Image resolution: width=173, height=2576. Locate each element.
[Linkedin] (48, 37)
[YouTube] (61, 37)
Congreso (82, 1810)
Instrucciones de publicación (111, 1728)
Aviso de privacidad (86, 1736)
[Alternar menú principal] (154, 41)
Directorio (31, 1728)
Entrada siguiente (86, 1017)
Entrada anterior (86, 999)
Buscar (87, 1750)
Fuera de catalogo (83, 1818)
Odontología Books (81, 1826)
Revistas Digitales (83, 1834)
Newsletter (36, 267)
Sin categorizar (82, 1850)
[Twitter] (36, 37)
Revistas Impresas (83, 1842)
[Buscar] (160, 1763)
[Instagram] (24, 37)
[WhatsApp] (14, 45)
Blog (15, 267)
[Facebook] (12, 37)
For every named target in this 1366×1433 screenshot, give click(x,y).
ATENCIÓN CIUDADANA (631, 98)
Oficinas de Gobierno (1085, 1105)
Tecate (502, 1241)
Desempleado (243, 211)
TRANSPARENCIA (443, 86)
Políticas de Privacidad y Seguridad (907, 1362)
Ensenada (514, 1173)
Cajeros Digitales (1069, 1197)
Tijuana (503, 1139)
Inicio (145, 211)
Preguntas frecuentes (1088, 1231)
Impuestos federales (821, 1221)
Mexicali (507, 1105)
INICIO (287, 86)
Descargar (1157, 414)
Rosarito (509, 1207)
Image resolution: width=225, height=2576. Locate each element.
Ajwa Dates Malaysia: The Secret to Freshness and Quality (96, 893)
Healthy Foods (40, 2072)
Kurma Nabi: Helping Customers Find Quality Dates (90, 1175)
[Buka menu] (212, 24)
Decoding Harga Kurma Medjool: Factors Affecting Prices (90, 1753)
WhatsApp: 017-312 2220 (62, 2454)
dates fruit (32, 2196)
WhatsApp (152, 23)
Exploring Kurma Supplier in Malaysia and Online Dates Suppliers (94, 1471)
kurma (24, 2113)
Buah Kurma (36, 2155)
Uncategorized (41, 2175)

#### [Problem requirements]
Copy exactly, and only, the lines from the line that contains "Image resolution: width=225, height=2576." through the end of the data above.

#### [Result]
Image resolution: width=225, height=2576. Locate each element.
Ajwa Dates Malaysia: The Secret to Freshness and Quality (96, 893)
Healthy Foods (40, 2072)
Kurma Nabi: Helping Customers Find Quality Dates (90, 1175)
[Buka menu] (212, 24)
Decoding Harga Kurma Medjool: Factors Affecting Prices (90, 1753)
WhatsApp: 017-312 2220 (62, 2454)
dates fruit (32, 2196)
WhatsApp (152, 23)
Exploring Kurma Supplier in Malaysia and Online Dates Suppliers (94, 1471)
kurma (24, 2113)
Buah Kurma (36, 2155)
Uncategorized (41, 2175)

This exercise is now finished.